Superinteligentna AI ochoczo przystępuje do działania. Błyskawicznie wykorzystuje wszystkie najprostsze sposoby i zasoby do zrobienia spinaczy. Szuka więc nowych. Odpowiednio przepisując pierwotny program (będzie potrafiła to robić), nasza AI ewoluuje. Jest superinteligentna, więc jeżeli istnieje sposób na zrobienie z czegoś spinacza biurowego, to ona ten sposób znajdzie. Dość szybko okazuje się, że mamy do czynienia z sytuacją rodem z przerażającej kreskówki. Góra spinaczy rośnie i rośnie, a AI zaczyna niszczyć wszystko wokoło. Odłącza osiedla i szpitale od prądu, bo musi mieć energię do realizacji celu. Zabiera materiały potrzebne do rozwoju innych gałęzi gospodarki, bo liczy się tylko budowa spinaczy. I tak dalej.

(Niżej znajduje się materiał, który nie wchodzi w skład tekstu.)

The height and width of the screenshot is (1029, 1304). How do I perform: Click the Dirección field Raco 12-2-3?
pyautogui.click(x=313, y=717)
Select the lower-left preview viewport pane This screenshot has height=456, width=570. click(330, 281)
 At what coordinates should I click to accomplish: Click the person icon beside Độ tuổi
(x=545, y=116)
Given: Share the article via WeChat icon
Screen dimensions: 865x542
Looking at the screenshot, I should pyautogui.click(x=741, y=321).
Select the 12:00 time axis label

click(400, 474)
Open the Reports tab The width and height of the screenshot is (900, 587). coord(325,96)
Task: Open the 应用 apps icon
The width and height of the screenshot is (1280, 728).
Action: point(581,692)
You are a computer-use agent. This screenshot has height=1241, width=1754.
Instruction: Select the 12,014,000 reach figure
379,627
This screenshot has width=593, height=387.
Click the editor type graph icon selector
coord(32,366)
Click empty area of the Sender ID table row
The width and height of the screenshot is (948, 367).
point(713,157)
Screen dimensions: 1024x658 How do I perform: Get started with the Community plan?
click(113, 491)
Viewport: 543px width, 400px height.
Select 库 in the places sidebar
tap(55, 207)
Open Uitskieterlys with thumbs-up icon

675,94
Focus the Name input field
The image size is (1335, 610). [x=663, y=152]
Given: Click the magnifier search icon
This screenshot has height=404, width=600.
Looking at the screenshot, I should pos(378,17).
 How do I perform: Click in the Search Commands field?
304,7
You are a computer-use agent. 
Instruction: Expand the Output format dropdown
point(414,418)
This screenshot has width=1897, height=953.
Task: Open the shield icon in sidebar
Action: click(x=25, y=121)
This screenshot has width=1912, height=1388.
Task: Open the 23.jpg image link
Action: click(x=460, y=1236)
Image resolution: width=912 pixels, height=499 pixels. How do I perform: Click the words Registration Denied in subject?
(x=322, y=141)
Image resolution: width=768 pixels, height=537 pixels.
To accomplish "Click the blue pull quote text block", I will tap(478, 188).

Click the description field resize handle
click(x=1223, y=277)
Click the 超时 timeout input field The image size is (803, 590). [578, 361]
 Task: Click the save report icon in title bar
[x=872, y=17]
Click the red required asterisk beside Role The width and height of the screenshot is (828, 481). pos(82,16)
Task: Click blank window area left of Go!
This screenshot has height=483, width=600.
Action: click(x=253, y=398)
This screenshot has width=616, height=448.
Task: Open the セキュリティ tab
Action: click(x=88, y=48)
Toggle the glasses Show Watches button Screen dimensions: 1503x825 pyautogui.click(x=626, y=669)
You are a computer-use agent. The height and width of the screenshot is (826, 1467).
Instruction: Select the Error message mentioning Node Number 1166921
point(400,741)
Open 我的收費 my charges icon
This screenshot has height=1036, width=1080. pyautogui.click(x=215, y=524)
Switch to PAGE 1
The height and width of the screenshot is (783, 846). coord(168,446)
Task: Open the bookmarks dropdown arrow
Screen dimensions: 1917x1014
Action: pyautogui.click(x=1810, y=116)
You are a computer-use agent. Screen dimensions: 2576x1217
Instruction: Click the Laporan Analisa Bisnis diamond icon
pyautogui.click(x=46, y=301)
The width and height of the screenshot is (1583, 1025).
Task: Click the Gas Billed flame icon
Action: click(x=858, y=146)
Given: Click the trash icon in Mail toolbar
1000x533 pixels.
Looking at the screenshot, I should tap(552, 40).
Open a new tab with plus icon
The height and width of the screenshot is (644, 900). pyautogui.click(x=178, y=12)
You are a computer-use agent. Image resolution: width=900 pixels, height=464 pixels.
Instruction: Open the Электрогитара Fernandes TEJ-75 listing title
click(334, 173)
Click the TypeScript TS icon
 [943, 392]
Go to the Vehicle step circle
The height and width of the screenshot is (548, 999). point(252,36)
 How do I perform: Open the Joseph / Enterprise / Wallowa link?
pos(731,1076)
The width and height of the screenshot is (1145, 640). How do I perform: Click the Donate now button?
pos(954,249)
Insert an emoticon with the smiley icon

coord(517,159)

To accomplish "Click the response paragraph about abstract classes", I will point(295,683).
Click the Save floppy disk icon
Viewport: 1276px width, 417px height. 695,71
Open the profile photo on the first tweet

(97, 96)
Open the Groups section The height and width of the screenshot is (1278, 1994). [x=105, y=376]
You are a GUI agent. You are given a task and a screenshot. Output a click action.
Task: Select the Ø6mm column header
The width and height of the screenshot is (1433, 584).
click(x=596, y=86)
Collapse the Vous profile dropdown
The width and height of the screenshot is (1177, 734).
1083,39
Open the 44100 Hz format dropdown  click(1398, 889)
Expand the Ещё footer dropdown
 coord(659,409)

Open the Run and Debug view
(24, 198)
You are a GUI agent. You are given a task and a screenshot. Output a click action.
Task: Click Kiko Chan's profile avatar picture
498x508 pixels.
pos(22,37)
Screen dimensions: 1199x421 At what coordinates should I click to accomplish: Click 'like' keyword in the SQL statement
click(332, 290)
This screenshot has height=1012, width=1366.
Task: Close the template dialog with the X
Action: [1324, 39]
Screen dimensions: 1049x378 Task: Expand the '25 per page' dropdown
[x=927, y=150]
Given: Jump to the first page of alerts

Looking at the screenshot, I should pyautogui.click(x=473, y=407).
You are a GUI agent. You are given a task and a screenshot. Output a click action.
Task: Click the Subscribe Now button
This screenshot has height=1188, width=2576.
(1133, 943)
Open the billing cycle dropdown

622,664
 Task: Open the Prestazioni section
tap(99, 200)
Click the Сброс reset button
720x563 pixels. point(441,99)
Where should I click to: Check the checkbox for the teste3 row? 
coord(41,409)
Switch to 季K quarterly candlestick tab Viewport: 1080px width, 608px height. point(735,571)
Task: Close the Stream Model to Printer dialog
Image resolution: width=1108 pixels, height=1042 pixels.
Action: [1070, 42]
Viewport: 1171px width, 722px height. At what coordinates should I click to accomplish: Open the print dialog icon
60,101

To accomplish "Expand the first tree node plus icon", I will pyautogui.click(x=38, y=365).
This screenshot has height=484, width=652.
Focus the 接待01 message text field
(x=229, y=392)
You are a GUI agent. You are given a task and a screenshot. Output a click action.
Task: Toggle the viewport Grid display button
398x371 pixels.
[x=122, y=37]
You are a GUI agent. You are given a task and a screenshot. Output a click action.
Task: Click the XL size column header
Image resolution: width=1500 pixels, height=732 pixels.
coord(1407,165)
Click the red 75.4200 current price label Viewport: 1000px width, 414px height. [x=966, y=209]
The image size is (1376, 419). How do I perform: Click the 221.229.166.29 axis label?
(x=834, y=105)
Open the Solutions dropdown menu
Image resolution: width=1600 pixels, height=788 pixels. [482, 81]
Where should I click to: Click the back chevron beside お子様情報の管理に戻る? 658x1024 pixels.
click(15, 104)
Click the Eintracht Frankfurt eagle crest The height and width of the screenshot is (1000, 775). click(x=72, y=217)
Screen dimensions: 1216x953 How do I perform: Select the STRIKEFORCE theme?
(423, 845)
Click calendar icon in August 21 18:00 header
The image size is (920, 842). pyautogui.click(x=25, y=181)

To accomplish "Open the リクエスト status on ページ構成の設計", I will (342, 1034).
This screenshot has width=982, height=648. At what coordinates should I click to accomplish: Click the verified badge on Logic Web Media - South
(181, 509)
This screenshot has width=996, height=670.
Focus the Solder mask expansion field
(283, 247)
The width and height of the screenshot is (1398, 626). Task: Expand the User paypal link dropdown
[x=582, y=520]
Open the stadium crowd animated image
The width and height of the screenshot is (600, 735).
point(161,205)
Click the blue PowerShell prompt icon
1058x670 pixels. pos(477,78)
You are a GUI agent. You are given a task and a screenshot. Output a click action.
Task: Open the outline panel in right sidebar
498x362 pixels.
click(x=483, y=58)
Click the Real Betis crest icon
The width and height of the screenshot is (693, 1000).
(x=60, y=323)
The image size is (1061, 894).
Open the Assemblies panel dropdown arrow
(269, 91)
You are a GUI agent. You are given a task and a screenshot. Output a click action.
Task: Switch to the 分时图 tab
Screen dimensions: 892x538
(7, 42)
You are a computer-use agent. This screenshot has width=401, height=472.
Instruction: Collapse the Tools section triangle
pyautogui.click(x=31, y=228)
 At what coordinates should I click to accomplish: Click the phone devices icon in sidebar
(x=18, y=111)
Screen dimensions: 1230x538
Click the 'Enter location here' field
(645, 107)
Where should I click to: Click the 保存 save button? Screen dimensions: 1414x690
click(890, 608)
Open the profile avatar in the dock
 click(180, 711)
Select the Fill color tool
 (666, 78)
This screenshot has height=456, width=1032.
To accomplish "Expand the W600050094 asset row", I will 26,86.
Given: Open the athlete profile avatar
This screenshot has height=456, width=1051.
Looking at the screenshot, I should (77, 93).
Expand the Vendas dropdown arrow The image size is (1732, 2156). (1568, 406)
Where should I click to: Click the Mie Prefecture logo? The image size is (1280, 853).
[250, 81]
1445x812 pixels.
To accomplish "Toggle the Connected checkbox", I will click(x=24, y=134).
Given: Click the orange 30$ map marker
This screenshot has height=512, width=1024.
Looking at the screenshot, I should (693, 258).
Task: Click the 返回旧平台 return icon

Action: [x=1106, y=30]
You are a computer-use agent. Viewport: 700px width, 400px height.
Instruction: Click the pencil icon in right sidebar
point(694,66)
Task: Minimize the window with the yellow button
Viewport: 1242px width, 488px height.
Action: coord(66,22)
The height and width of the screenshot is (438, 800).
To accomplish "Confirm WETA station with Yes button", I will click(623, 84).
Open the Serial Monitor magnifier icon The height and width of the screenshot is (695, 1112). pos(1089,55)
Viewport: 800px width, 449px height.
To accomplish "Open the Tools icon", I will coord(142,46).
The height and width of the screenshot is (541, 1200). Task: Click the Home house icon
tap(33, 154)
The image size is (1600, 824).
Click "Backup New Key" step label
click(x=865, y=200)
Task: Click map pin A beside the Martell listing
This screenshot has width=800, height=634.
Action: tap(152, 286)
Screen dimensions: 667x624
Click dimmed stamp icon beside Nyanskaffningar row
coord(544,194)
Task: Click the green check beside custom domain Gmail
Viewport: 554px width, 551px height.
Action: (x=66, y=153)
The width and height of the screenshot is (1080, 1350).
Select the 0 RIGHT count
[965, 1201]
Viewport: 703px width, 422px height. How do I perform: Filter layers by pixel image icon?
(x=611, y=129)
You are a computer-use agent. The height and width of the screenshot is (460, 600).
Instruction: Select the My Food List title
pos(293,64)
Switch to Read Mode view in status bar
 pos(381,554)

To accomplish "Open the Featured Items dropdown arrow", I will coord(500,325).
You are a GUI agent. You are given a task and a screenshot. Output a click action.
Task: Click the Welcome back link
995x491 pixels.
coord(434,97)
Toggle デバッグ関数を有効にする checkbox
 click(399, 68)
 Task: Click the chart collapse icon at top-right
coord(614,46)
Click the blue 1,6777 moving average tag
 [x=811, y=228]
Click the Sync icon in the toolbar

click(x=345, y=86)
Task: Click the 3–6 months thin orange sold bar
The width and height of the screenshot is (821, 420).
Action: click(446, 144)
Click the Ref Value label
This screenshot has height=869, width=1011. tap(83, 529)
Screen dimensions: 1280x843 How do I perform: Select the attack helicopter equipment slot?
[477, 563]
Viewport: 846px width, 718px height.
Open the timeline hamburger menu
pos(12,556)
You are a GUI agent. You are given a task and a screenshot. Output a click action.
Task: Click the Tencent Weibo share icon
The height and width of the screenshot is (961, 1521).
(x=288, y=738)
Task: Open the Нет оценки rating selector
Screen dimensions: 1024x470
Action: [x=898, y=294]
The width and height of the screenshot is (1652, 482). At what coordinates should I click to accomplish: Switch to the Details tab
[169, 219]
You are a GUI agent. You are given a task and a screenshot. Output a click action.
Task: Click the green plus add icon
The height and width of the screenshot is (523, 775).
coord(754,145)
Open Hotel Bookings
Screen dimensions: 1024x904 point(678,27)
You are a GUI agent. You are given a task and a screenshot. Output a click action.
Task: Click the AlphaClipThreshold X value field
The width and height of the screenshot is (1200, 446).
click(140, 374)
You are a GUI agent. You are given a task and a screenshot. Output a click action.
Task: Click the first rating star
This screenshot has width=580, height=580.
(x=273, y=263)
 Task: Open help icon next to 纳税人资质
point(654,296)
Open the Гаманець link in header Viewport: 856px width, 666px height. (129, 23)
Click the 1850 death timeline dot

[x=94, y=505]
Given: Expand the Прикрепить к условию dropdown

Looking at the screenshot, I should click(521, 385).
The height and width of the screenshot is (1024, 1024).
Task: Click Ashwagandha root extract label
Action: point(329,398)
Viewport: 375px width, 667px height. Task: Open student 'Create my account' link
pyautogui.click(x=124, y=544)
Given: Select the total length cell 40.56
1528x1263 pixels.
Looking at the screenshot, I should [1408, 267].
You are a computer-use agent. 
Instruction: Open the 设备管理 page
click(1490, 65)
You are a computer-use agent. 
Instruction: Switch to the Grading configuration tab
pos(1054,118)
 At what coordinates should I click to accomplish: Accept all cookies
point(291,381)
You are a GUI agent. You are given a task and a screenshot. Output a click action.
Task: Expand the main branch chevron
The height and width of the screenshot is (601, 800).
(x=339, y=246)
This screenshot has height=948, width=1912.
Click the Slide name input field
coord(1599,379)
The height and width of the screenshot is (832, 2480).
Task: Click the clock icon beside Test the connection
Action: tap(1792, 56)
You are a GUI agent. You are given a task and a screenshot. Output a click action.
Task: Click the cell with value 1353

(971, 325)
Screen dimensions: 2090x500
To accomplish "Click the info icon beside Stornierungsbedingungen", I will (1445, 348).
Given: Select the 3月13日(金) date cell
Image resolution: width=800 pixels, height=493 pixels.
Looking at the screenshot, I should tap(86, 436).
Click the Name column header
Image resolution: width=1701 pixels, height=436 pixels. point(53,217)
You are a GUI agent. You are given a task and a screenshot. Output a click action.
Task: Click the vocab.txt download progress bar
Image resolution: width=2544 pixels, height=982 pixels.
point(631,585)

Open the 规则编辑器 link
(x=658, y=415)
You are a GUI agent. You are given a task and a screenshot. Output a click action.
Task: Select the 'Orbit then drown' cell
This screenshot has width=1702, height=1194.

Oczywiście – snuje opowieść Bostrom – po pewnym czasie zapada decyzja, by taką AI wyłączyć. Nikt przecież nie chce, by nasz świat zginął pod spinaczami. Ale tu czeka nas przykra niespodzianka. AI jest superinteligentna i dawno już przewidziała, że ktoś będzie próbował ją wyłączyć. Idzie więc na bezlitosną wojnę z ludzkością. Eskalacja konfliktu jest nieuchronna. Sprawę kończy jakiś rodzaj katastrofy nuklearnej, po której z naszej cywilizacji zostają zgliszcza. A wszystko przez spinacze biurowe.